Un grupo de activistas se concentró este miercoles en el parque Duarte de Santiago para mostrar su repudio a las acciones de los Estados Unidos contra Venezuela y la captura de su presidente, Nicolás Maduro.
Con mensajes alusivos a la defensa de la soberanía de Venezuela y fotos de Simón Bolivar, Hugo Chávez y Nicolás Maduro, los activistas, agitados por el movimiento político Gentío, exigieron la reposición del gobernante depuesto y detenido en EEUU.
"Repudiamos la agresión militar de Estados Unidos a la República Bolivariana de Venezuela, condenamos el secuestro del presidente Nicolás Maduro y de (su esposa) Cilia Flores y exigimos su libertad inmediata", proclamaron los activistas de izquierda en un manifiesto leído en los alrededores de la glorieta del parque Duarte.
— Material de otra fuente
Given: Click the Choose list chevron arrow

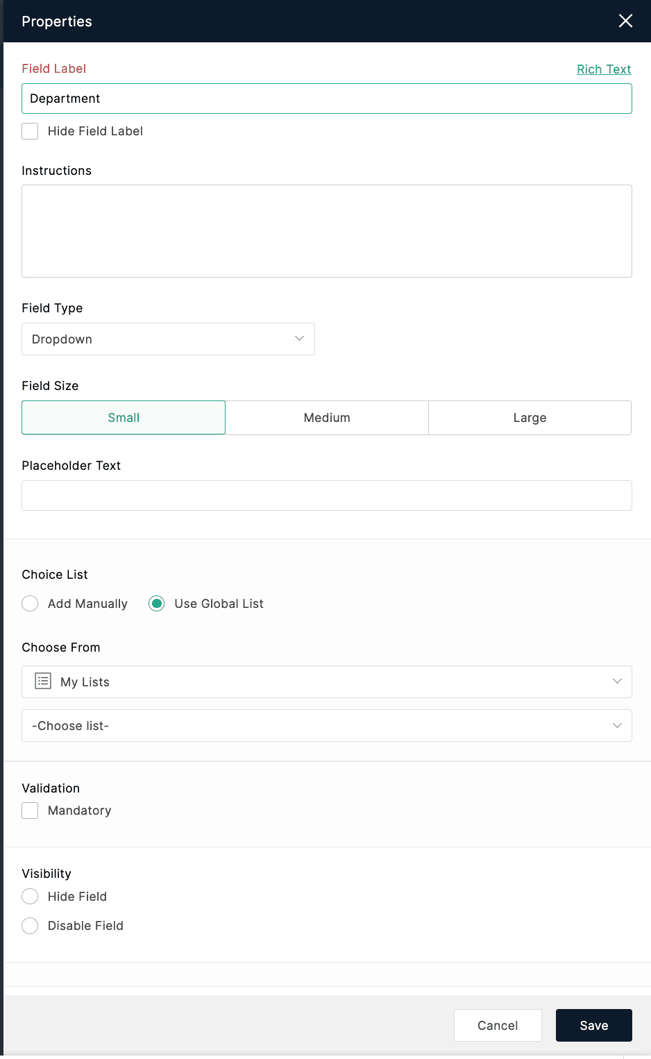Looking at the screenshot, I should pyautogui.click(x=617, y=725).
Los ciudadanos solidarios con Venezuela chavista-amadurista se refirieron a los ataques estadounidenses como "acciones genocidas que no pueden quedar impune".
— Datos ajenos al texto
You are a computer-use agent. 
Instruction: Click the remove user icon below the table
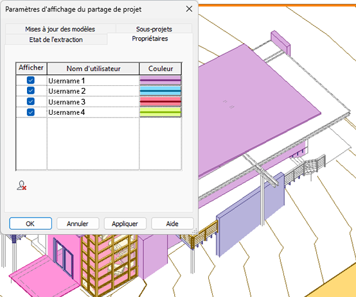[x=22, y=185]
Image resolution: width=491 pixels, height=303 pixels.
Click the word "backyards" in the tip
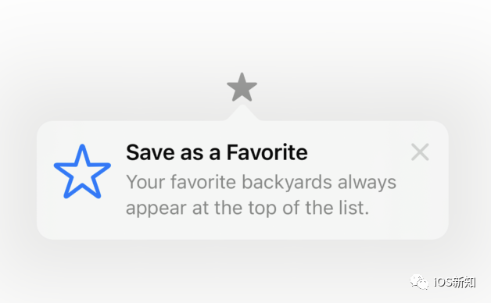tap(287, 183)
"El presidente Nicolás Maduro y su esposa, Cilia Flores, fueron injustamente retenidos, a los cuales el gobierno de los Estados Unidos de manera injuriosa le inventa unas acusaciones falsas, cuando la verdad indiscutible precisa, clara y sin ningún tipo de duda es que son prisioneros de guerra por negarse a entregar al imperialismo norteamericano el petróleo y las riquezas naturales que son propiedad del pueblo venezolano", dijo Ramón Estrella, vocero de Gentío.
Incidente con periodista venezolana
En el evento de apoyo a Maduro se originó un incidente que empezó con los reclamos de una periodista de nacionalidad venezolana que labora para Teleuniverso, canal 29 de Santiago.
La reportera Mayra Garrido culpó a los manifestantes de ser parte de los sectores que han apoyado a un régimen como el de Maduro, que ha provocado el éxodo de millones de compatriotas suyos.
Garrido vociferó que vivía en la República Dominicana sin su familia, precisamente por los maltratos de Nicolás Maduro, a quien llamó basura y narcotraficante.
Los defensores del chavismo reaccionaron y llamaron traidora a la reportera venezolana hasta el punto de empujarla.